Tech Explained

Why are Multicore CPUs So Hot?

PCQ Bureau

01 Jan 2007 06:35 IST

New Update

These days it is common to have processor codenames and architecture names
used with abandon. The names can confuse anyone, and after a while, it becomes
nearly impossible to tell them apart. This month, we take you through this
jargon jungle and unveil the secrets of how modern x86 processors work. There
are two parts of the story. One is the micro-architecture part, which is a
combination of multiple technologies. For instance, when Intel says 'Core 2'
or AMD says 'AM2', it denotes that a particular combination of technologies
is at work to produce a processor that can be called a 'Core 2' or an 'AM2'
product.

The second part to our story is the architecture itself, which is known by a
specific codename (say 'Conroe' or 'Manchester'). This month, we look at
technologies behind the different micro-architectures and next month, we'll
see what each combination (the architectures themselves) is about.

Direct Hit!

Applies To:
IT managers

USP: Learn how multicore processors work under the hood and
what makes them so special

Primary Link: en.wikipedia.org/wiki/Multi_core

Google Keywords: Multicore architecture

Macro Fusion

A term coined by Intel, it refers to the processor's ability to combine
several instructions into one, thus optimizing it and making for a faster
execute. Thus, if values from two different memory locations already in the
processor cache are to be compared but the instruction set first loads them
elsewhere and then compares them, the Macro Fusion technique would enable you to
directly compare them, skipping a step. Spread across an entire application or
thread, this can significantly boost execution times.

Handling L2 cache

When you have more than one core on a processor die, selecting the right place
to have the L2 cache is key. L1 is not touched here since it is a small-sized
cache that contains instructions being immediately fed to the processing core.
One method uses a common L2 cache for multiple cores (Intel) while the other
seeks a dedicated cache location per core (AMD). There are pros and cons to both
sides of the coin.

When you go the AMD way, you have two L2 caches in a dual core die and four
of them on a quad core. While each core gets its own dedicated cache, the
drawback is that when some cores are more active than the others, their caches
will be overflowing and hence those cores suffer a performance hit even though
the core waits for a fetch from the main memory. Intel's shared core (what it
calls an 'Advanced Smart Cache') uses shared L2 caches between two cores,
letting cores be better utilized when one of the cores is relatively less
loaded. But, this method introduces the headache of having a memory controller
that manages the memory between the two cores (who gets to put what where and so
forth). The memory bandwidth Intel promises with its way out peaks at 96 GB per
second at 3 GHz. Obviously it is hard to take a call on which one is better, as
each method compensates for a different scenario.

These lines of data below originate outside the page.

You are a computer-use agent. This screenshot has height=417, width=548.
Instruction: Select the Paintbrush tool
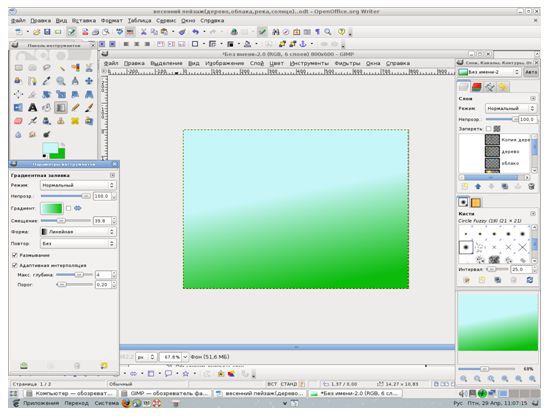[x=89, y=108]
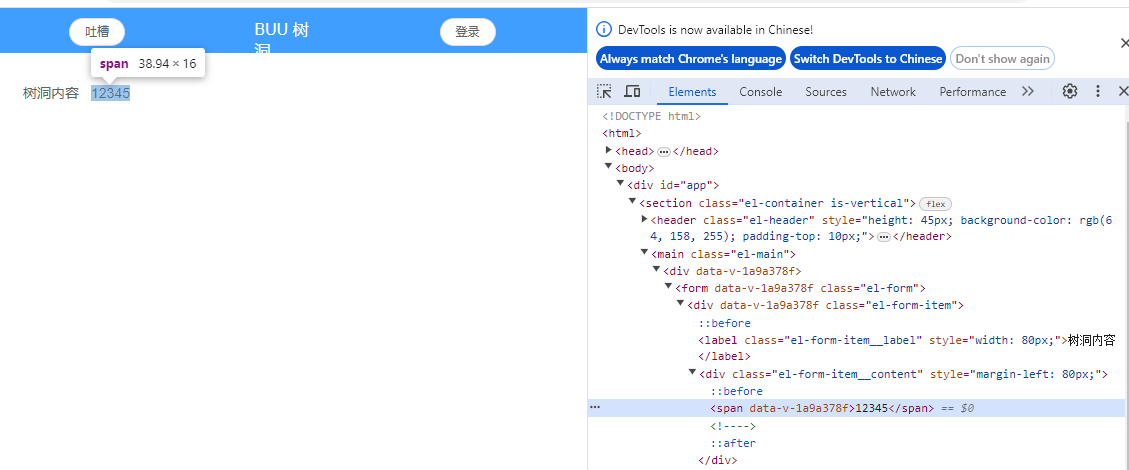Collapse the el-form element node
This screenshot has height=470, width=1129.
pos(669,287)
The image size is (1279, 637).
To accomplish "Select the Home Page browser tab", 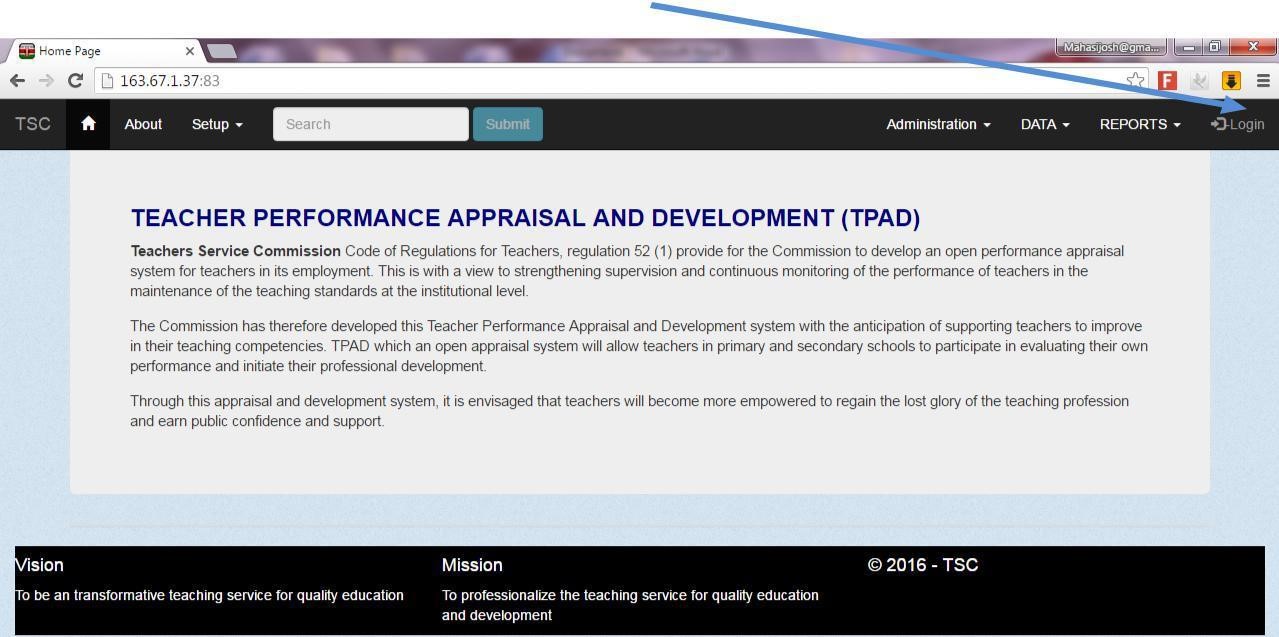I will coord(100,51).
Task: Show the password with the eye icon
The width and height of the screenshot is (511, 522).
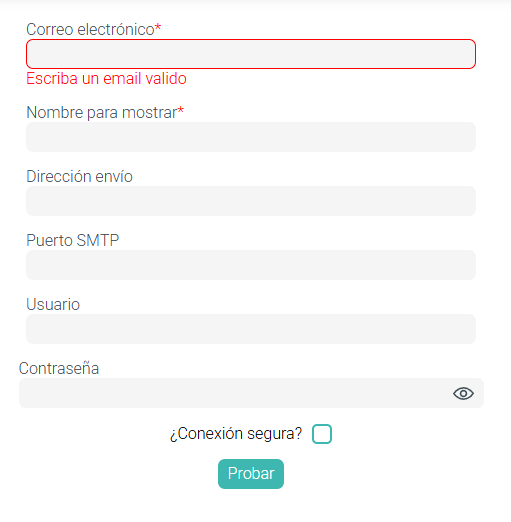Action: click(463, 394)
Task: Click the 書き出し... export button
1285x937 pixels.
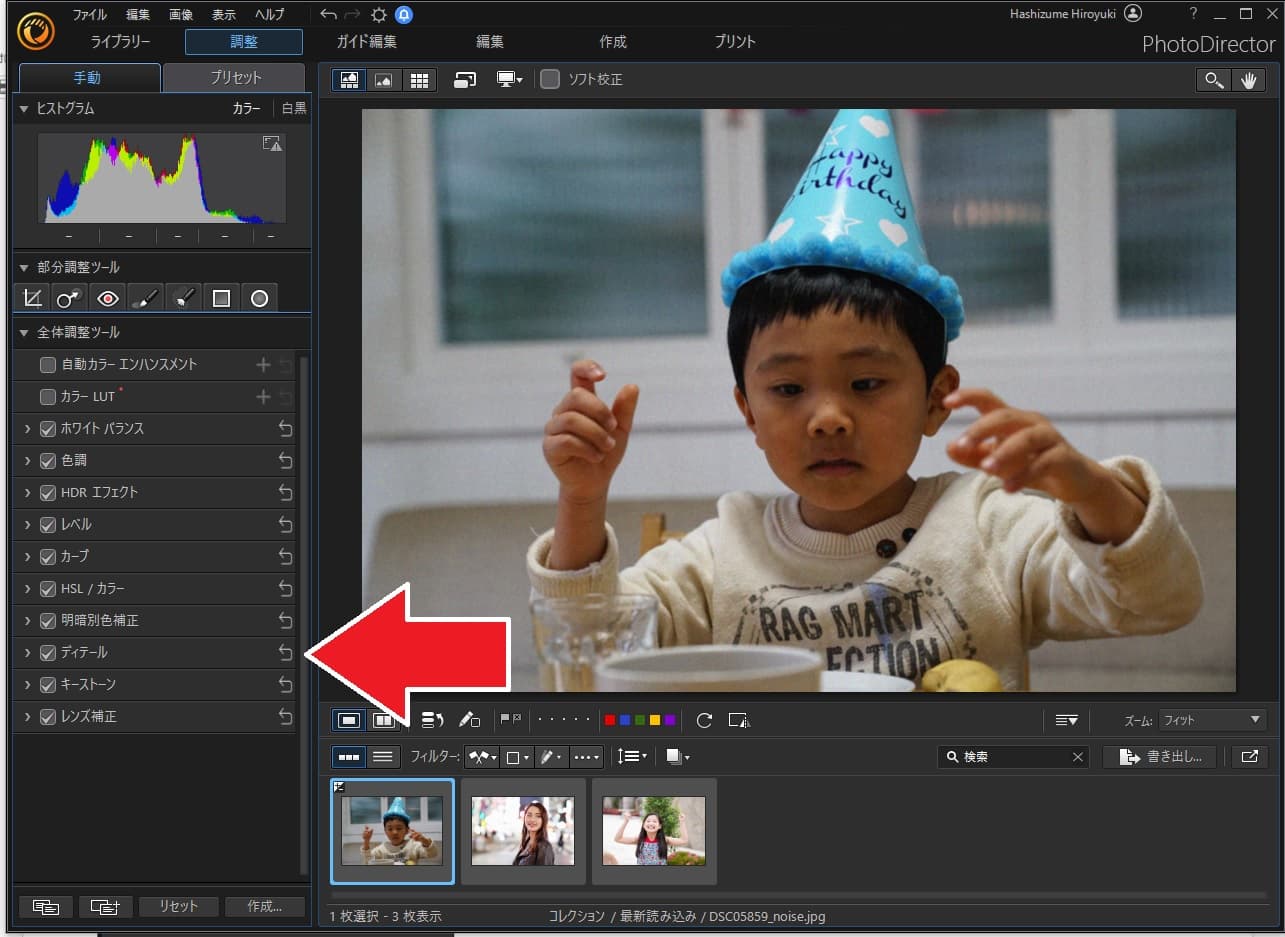Action: 1160,756
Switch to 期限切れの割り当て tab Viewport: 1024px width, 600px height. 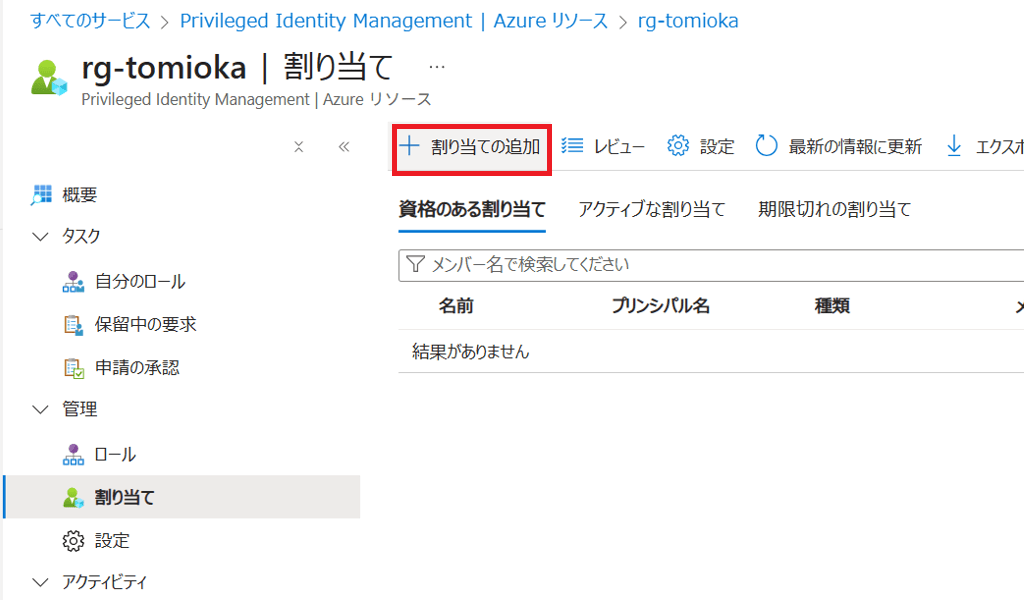(x=834, y=209)
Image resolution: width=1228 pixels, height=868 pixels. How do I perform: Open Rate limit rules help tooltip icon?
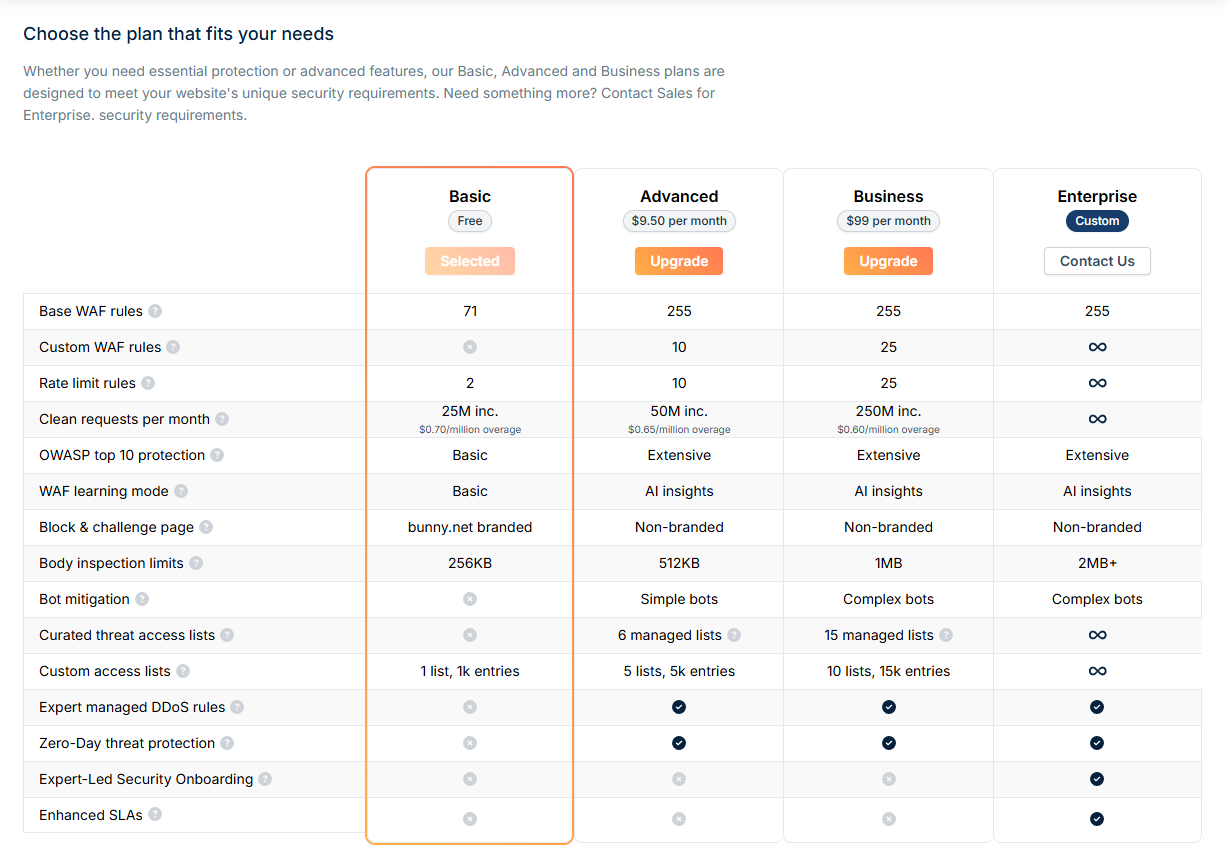pos(148,383)
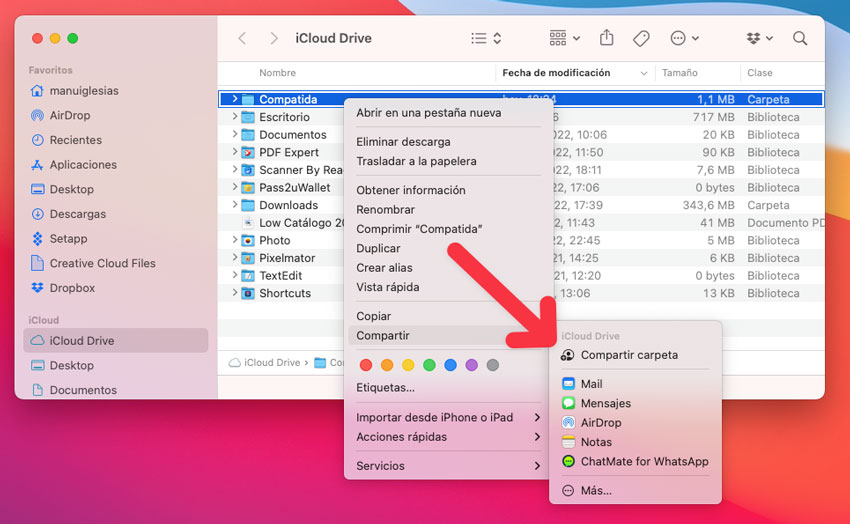Open Setapp from the sidebar
The width and height of the screenshot is (850, 524).
point(68,239)
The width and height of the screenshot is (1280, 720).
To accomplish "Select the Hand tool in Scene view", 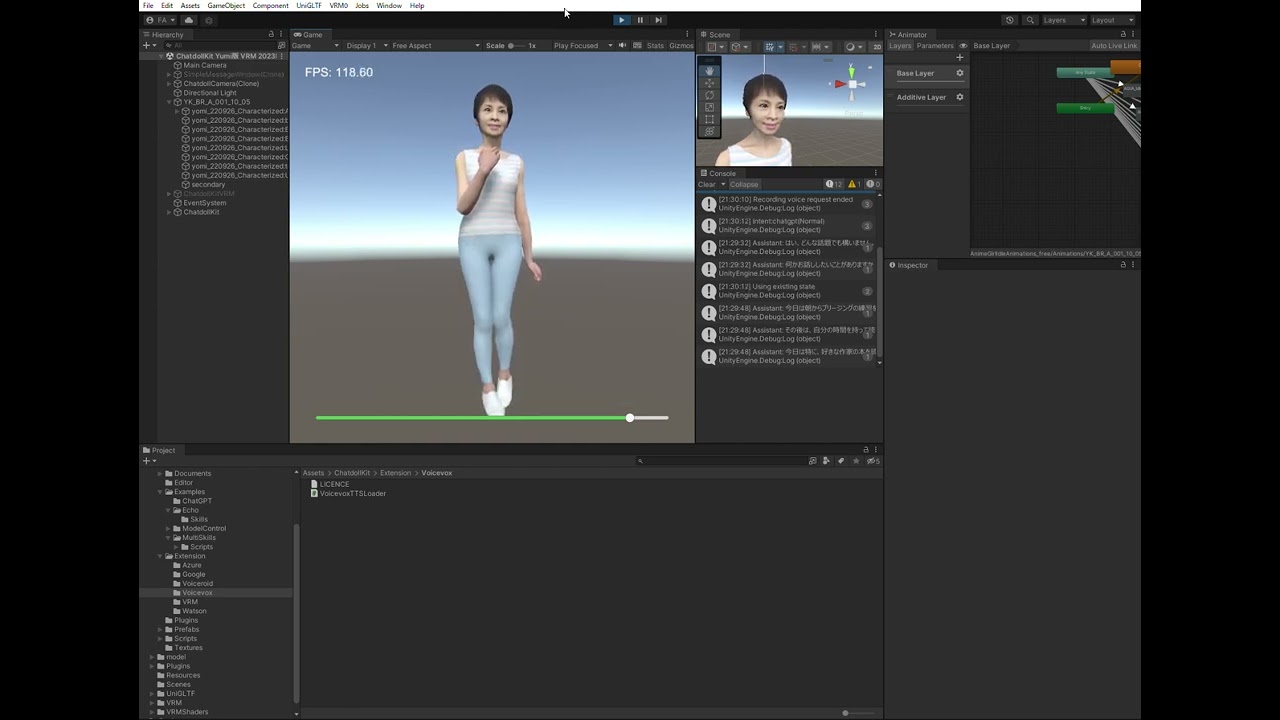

In FSB-based architecture, data hits a memory controller which routes it to the CPU, memory, etc. AMD's Direct Connect places the memory controller in the CPU, causing all data to pass through the processor, which then routes it appropriately

Intel Smart Memory Access: So, when you have a shared L2 cache like Intel has
with its Advanced Smart Cache technology, the headache of managing the cache
between two cores falls on a memory controller. This is the bundle they call 'Smart
Memory Access.' Along with memory management, SMA also resolves memory
locations and adjusts internal pointers so that when the core finds an
instruction to jump elsewhere in the code or fetch an instruction or data that's
already been cached, it can be directly fetched from the L2 or main memory
location instead of reloading it. This speeds up out-of-order execution. The
speed arises from the fact that instructions that are independent of each other
can be executed as soon as that instruction has been decoded, without having to
wait for the sequence of instructions before it to finish. Thus, if a block of
code loads two values and stores them elsewhere without any processing with
other logical code in between can be reordered and the LOAD/STORE can be
executed in independent threads and many clock cycles earlier.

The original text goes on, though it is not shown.